##### Recorded information #####

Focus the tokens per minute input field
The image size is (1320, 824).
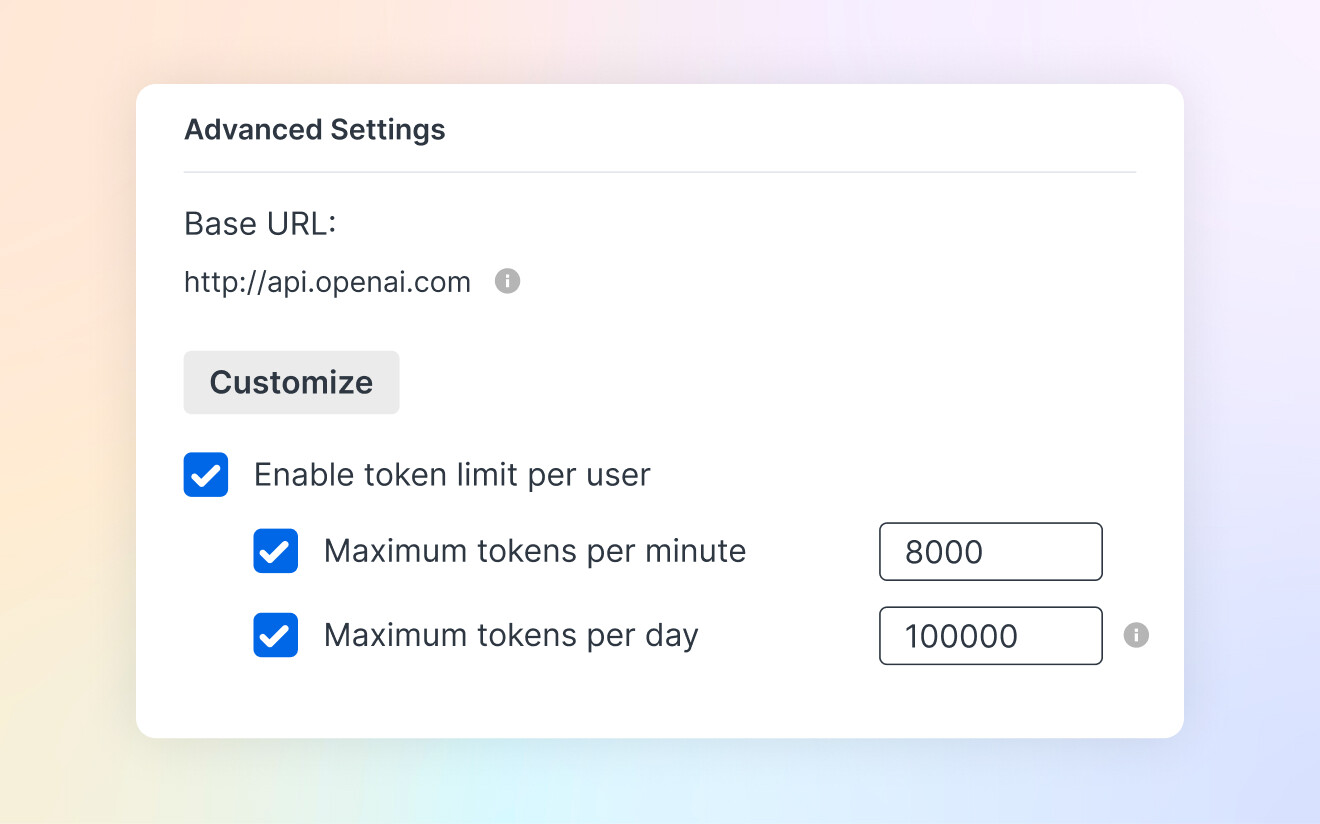click(990, 551)
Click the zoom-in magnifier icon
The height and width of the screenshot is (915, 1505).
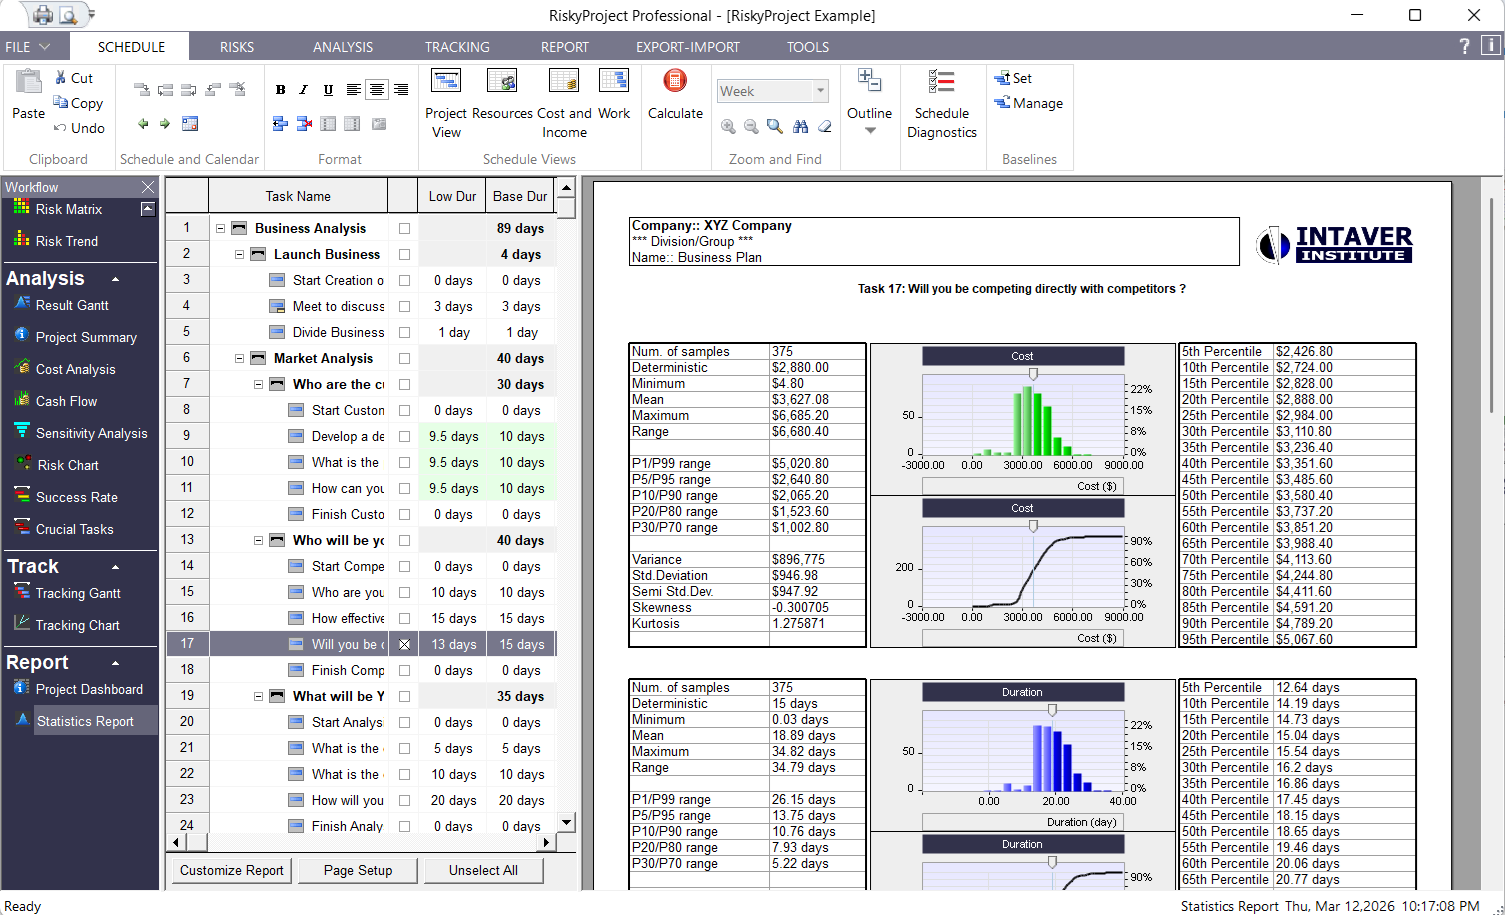pos(727,127)
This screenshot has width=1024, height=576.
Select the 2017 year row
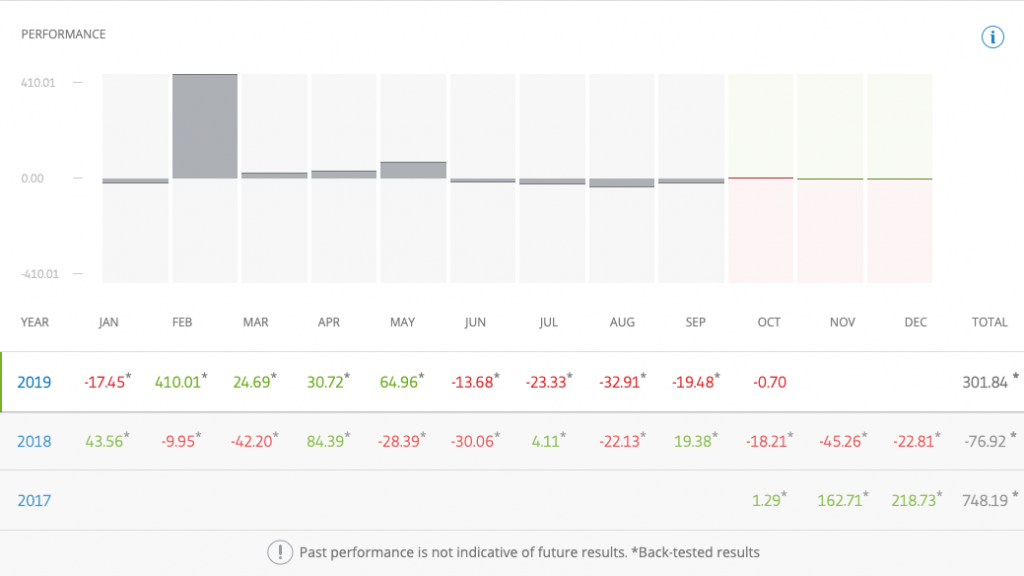34,500
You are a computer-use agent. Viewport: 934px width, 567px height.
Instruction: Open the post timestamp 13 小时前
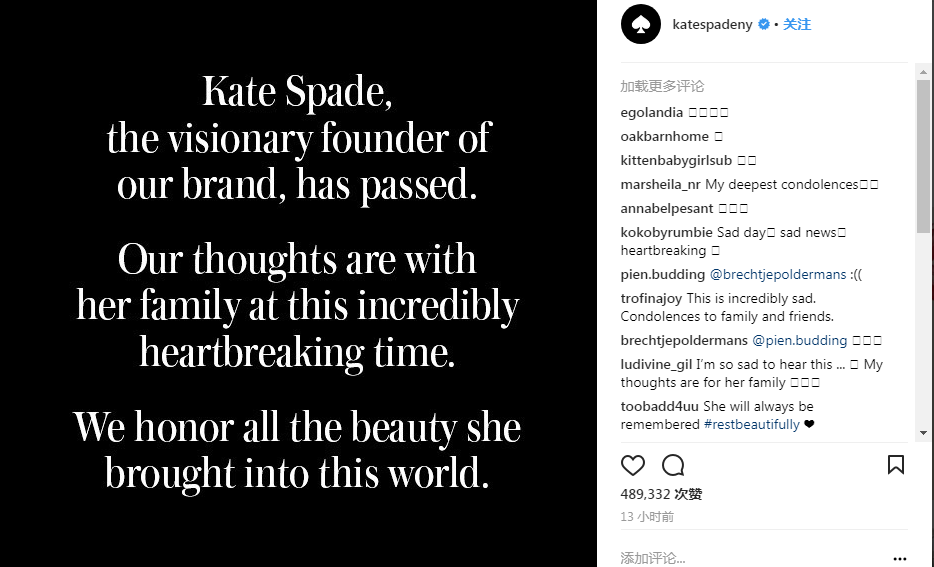[x=646, y=517]
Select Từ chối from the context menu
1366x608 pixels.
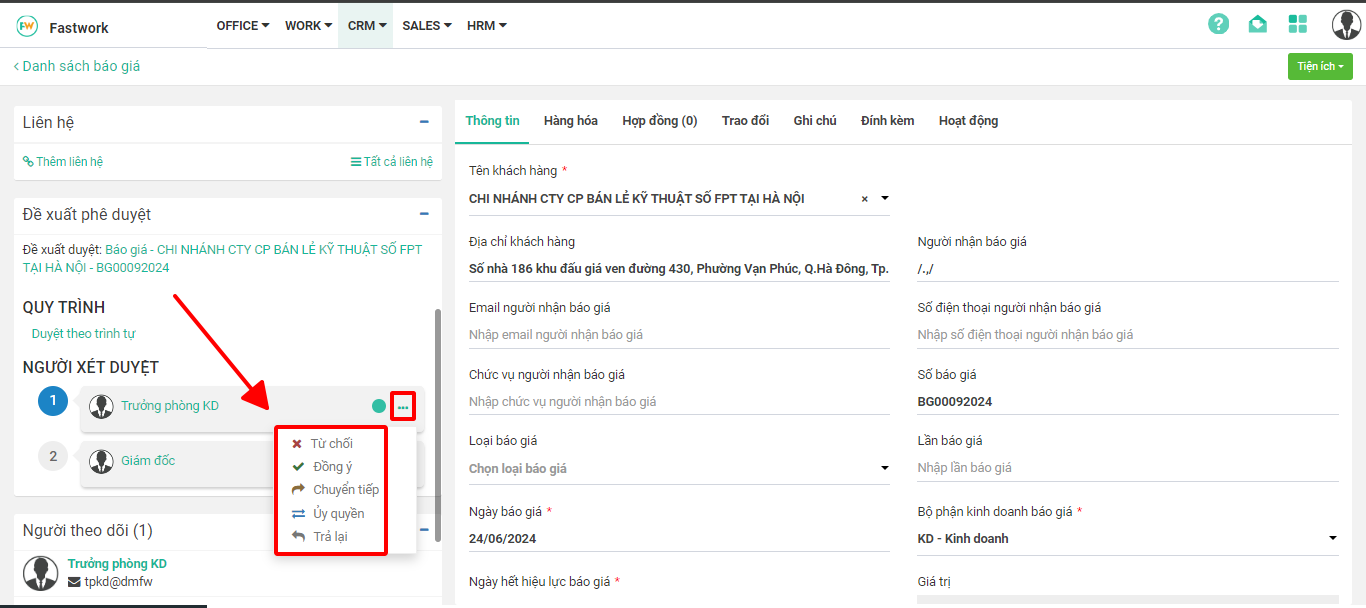(331, 444)
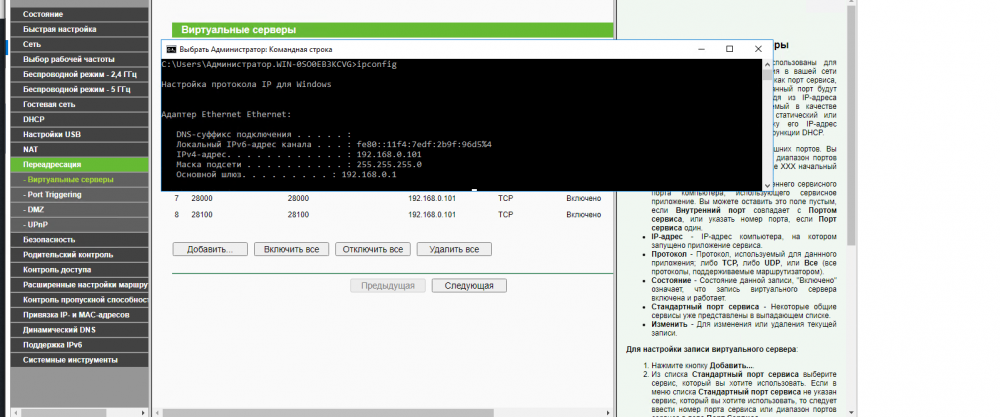Click the 'Добавить...' button
This screenshot has width=1000, height=417.
pos(209,248)
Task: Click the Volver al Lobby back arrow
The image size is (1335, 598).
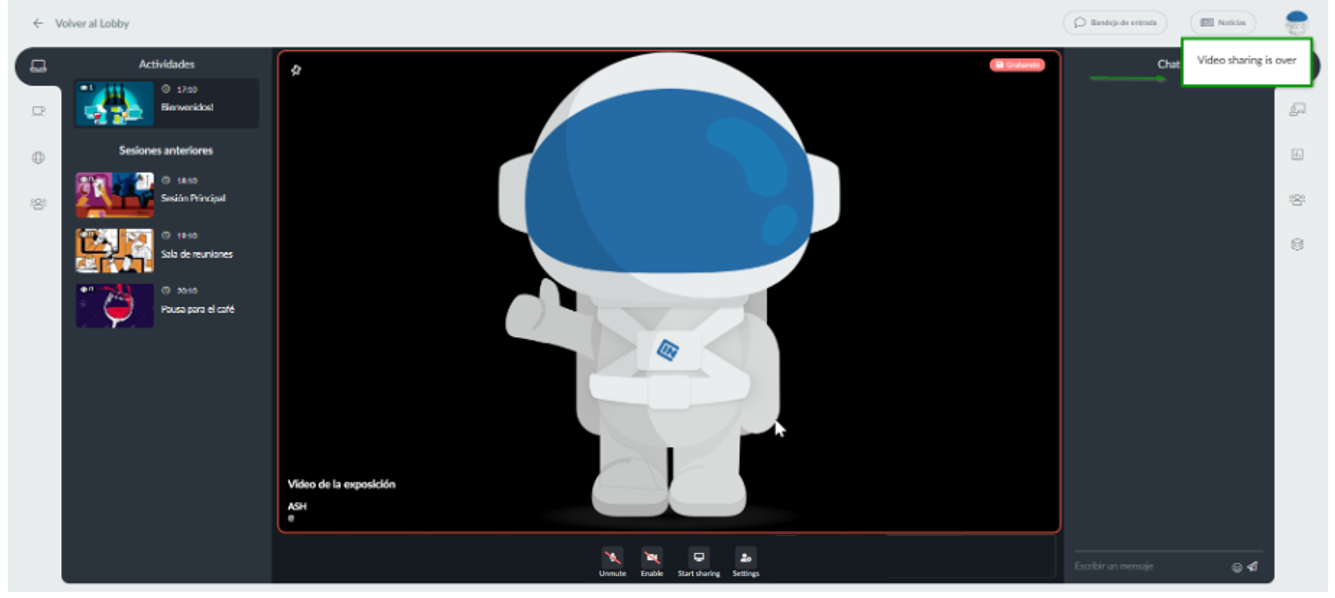Action: tap(38, 23)
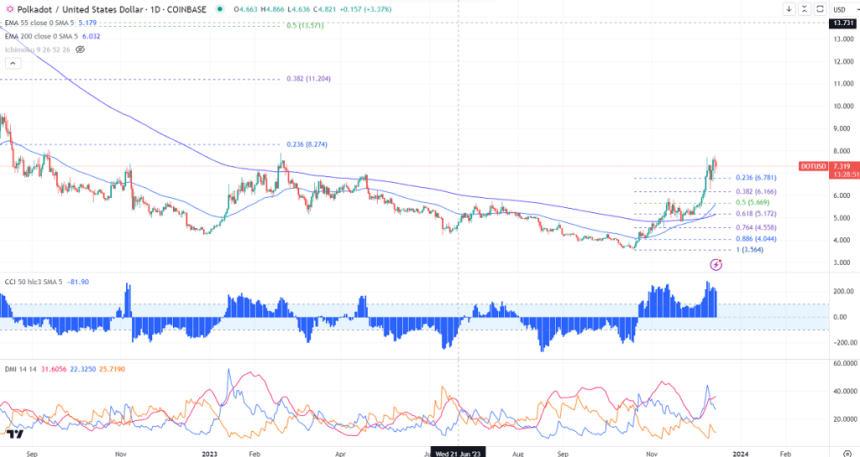The image size is (860, 457).
Task: Select the EMA 55 close indicator legend
Action: coord(40,20)
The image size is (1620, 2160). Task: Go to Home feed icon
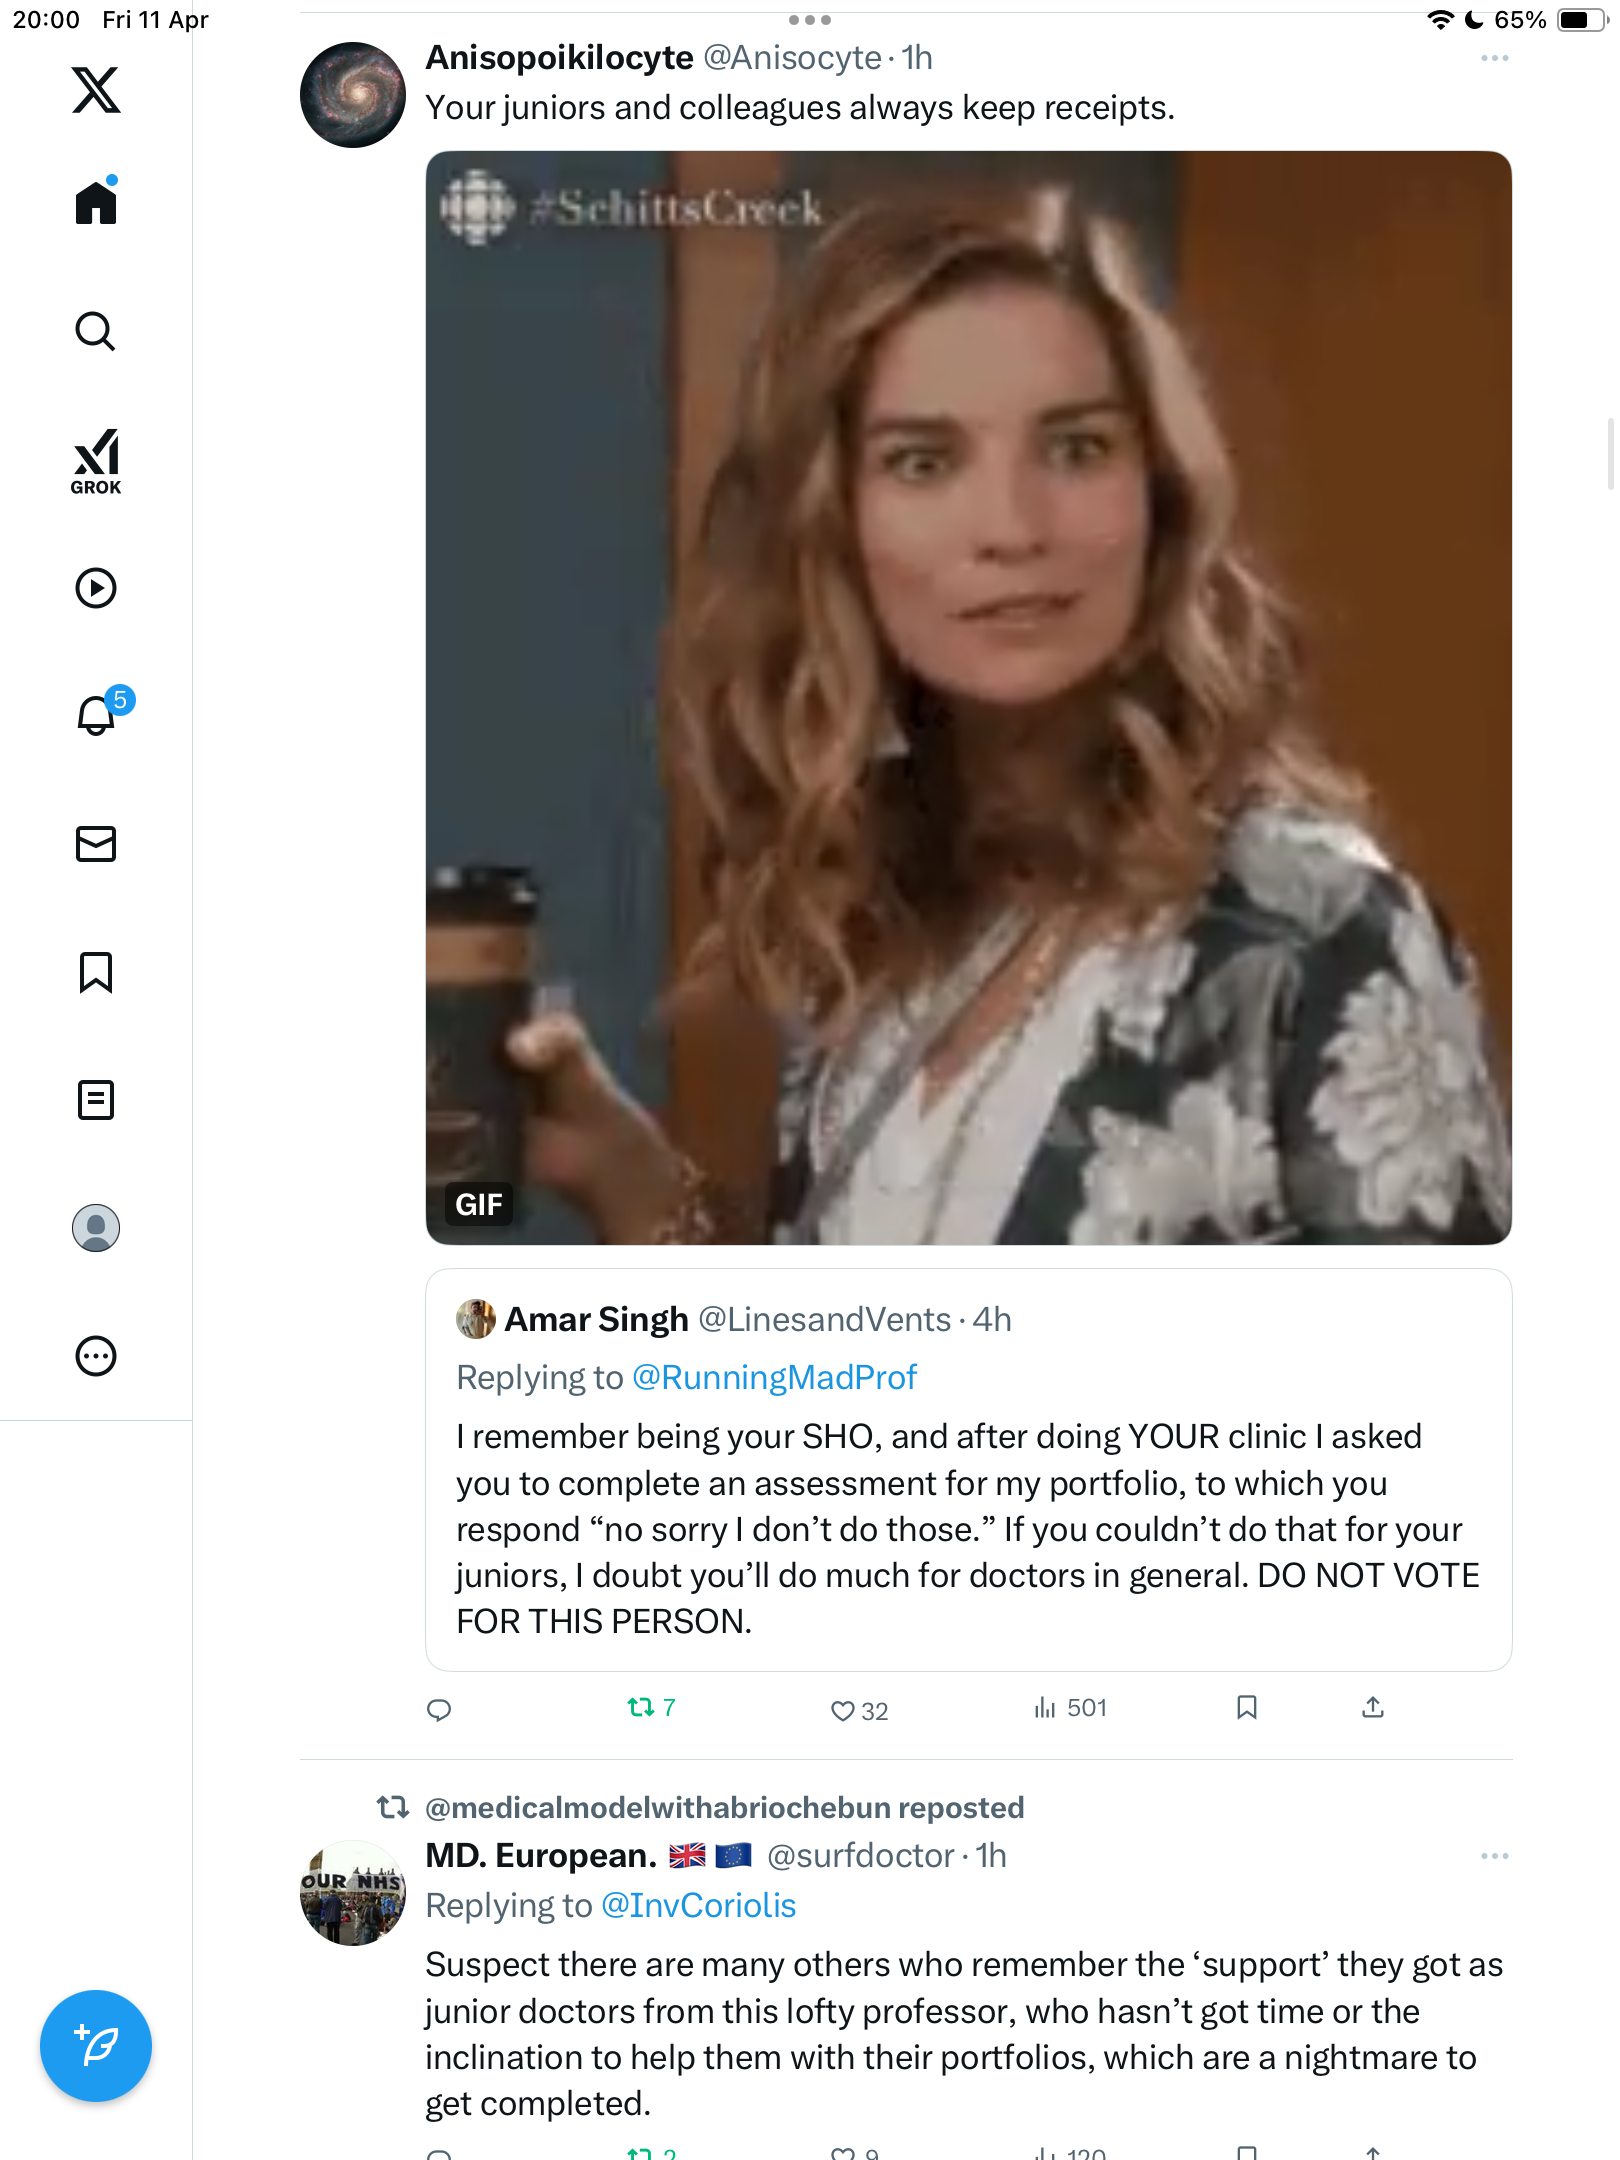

#####

**Description of the task:** What you output must be exactly the lines from the line with "This screenshot has width=1024, height=576." through the last line of the listing, pictures excluded.

**Answer section:**
This screenshot has width=1024, height=576.
Select the 2017 year row
34,500
You are a computer-use agent. Viewport: 934px width, 567px height.
Instruction: Open the post timestamp 13 小时前
[x=646, y=517]
Select Từ chối from the context menu
1366x608 pixels.
(331, 444)
Click the 'Добавить...' button
This screenshot has width=1000, height=417.
pos(209,248)
Task: Click the Volver al Lobby back arrow
The image size is (1335, 598).
Action: tap(38, 23)
The image size is (860, 457).
Task: Select the EMA 55 close indicator legend
Action: coord(40,20)
The image size is (1620, 2160). Task: Go to Home feed icon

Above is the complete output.